Not only the specificity but also the sensitivity of the EBV viral load could be affected by the EBV serostatus at the time of the transplant. It is possible that EBV viral loads may be higher in patients with PTLD that develops in recipients who experience primary infection following their transplant compared with patients with PTLD who were EBV-seropositive before transplantation. ‘Low-load’ PTLD (where EBV viral loads at the time of diagnosis of PTLD fall below predicted cut-offs) may be seen more frequently in patients who are seropositive before transplantation than those who are seronegative. Because the vast majority of children are EBV-seronegative before transplantation, EBV viral loads at the time of PTLD may be higher in children resulting in a greater sensitivity compared with adults where seropositive patients may account for significant proportions of cases of PTLD. Again, this hypothesis has yet to be confirmed.
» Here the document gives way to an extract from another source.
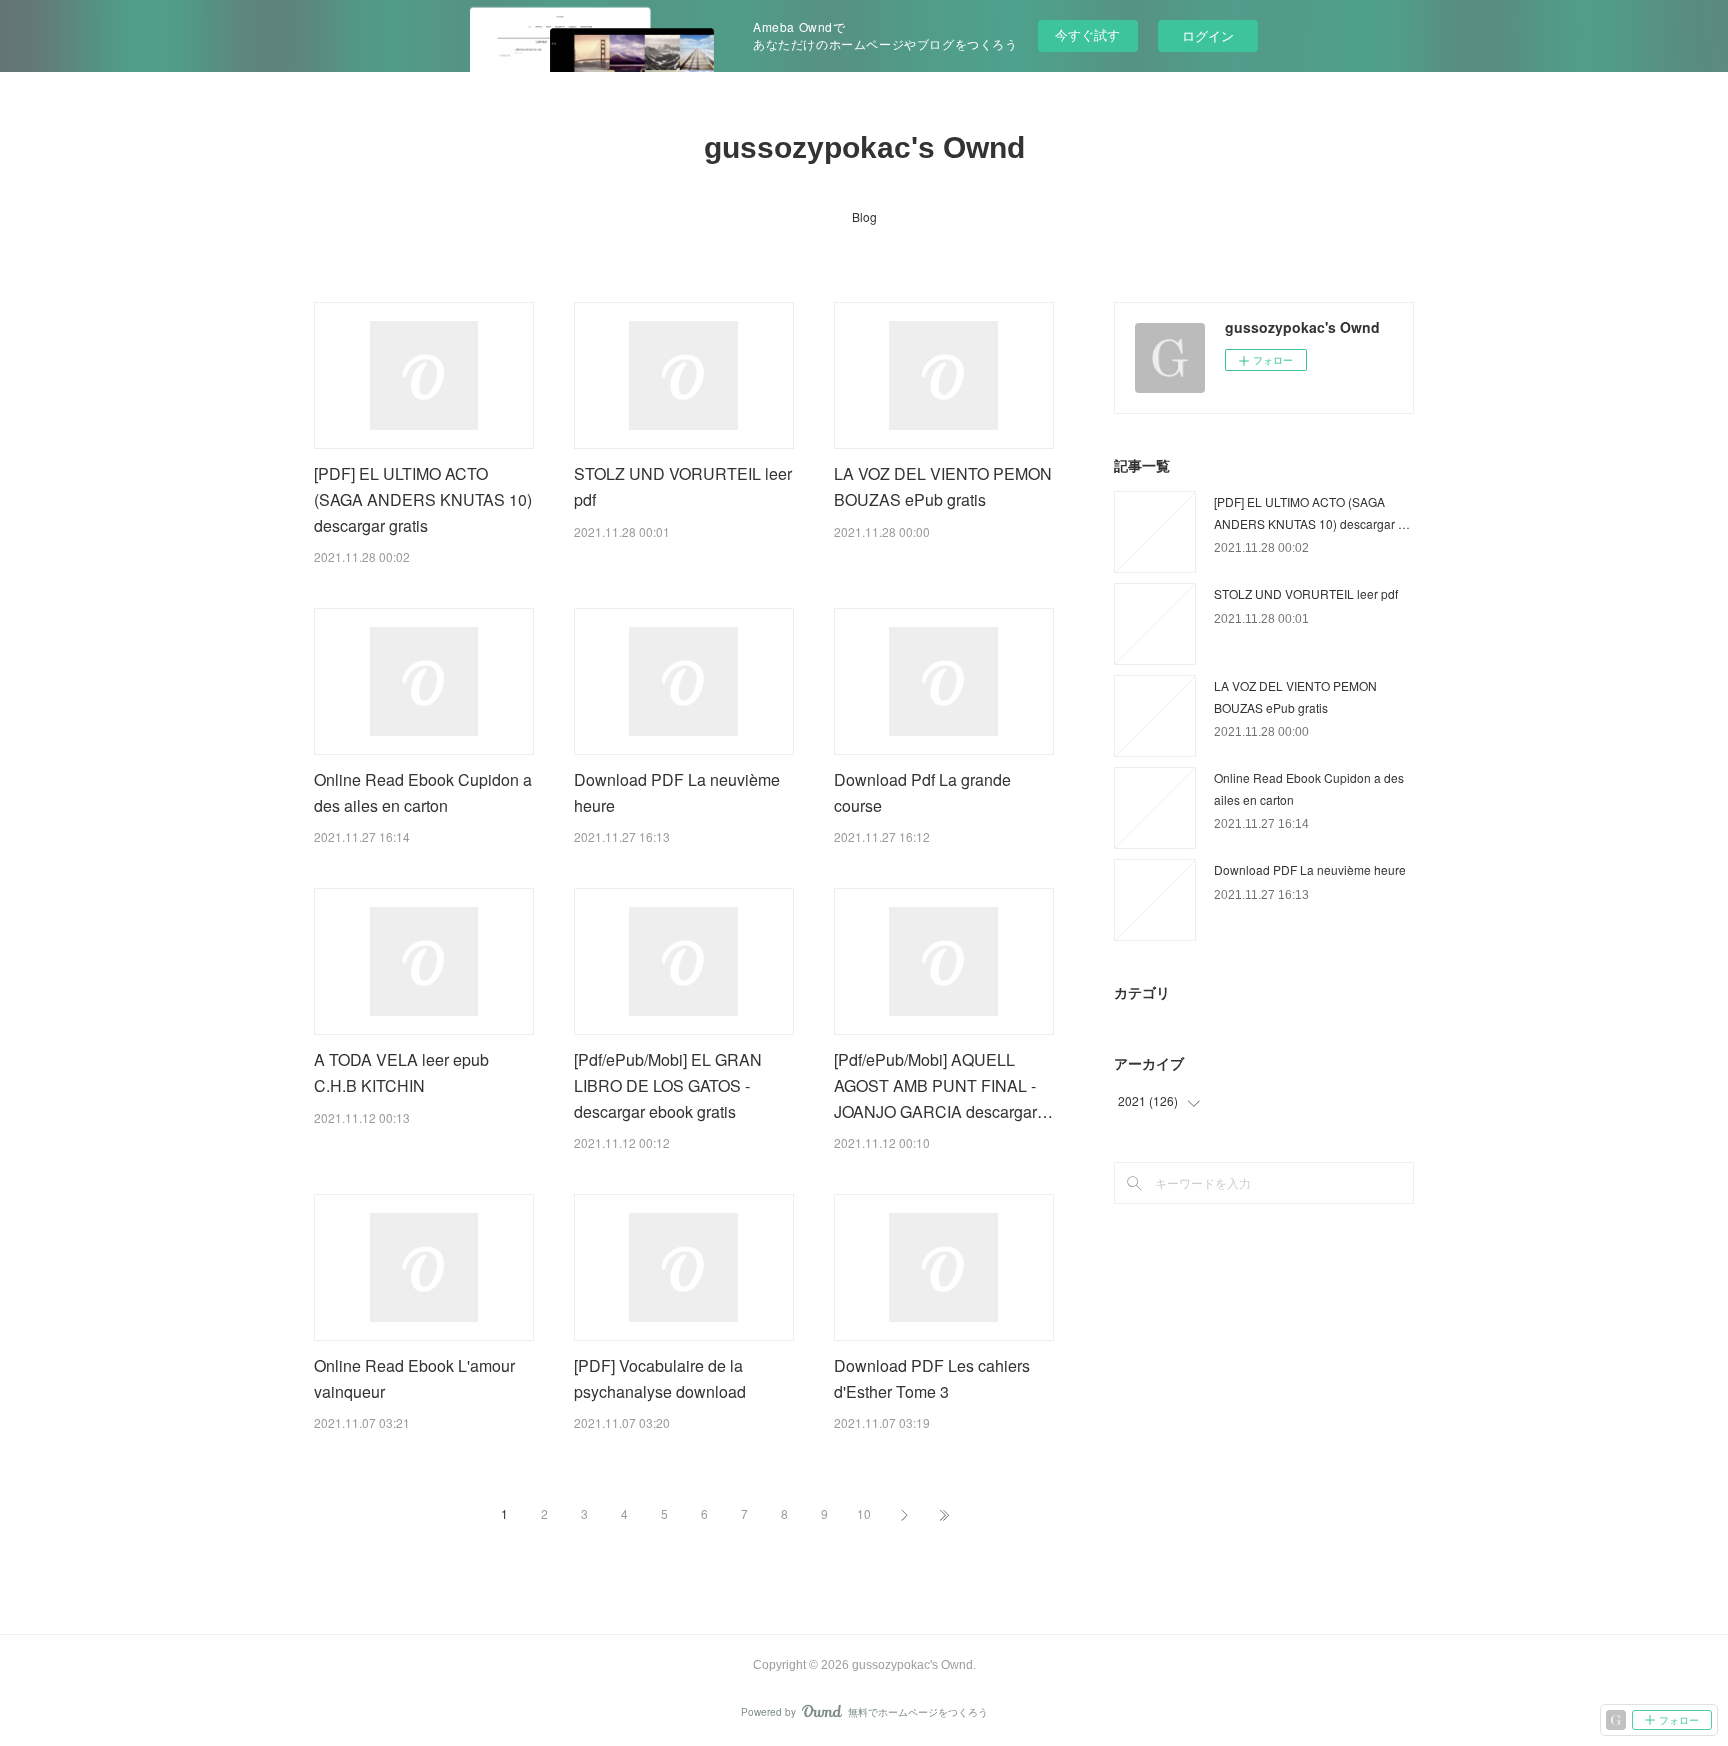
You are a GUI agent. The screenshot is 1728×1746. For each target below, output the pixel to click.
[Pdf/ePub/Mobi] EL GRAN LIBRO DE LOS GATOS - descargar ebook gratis (668, 1085)
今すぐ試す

The availability of a noninvasive, accurate test that can predict risk for, or presence of, EBV-associated PTLD is a highly desirable development for the field of transplantation. Unfortunately, the technology to acquire a result currently exceeds our understanding of its meaning. While one or more differences in the test or patient populations may explain the contrast between the results of Tsai et al. and previous publications, neither this work nor previously published work clarifies this for the transplant clinician. What we do know is that the EBV viral load is elevated in most pediatric patients with PTLD. However, an elevated EBV PCR alone in these patients does not differentiate between asymptomatic infection, symptomatic EBV infection (not fulfilling the diagnostic criteria of PTLD) and PTLD. We do not know if elevated EBV viral loads will be detected less often in adults compared with pediatric organ transplant recipients with PTLD, though the current study suggests this may be the case. We know that development of a high EBV viral load occurs uncommonly in patients who are EBV-seropositive before transplantation. However, we do not know if pre-existing immunity against EBV before transplantation will affect the EBV viral load at the time of diagnosis of EBV-associated PTLD. We know that intermittent elevations in EBV viral load can be observed with treatment of rebound rejection but that these transient elevations are not typically associated with relapsing disease. We do not know the significance of the high-load carrier state nor whether the use of EBV viral load monitoring plays any role in identifying relapse of PTLD. Finally, we do not know whether additional laboratory tests can be identified that may add to the sensitivity or specificity of the EBV viral load in organ transplant recipients, though preliminary work characterizing viral gene expression in the load looks promising (4). Determining the answers to these questions about the EBV viral load for which we have no answers remains an important challenge to all of us who care for patients undergoing transplantation. Collaborative, prospective studies aimed at answering these questions must be designed and as importantly funded if we are to maximize the full potential of the EBV viral load to impact on the incidence and outcome of EBV disease in organ transplant recipients.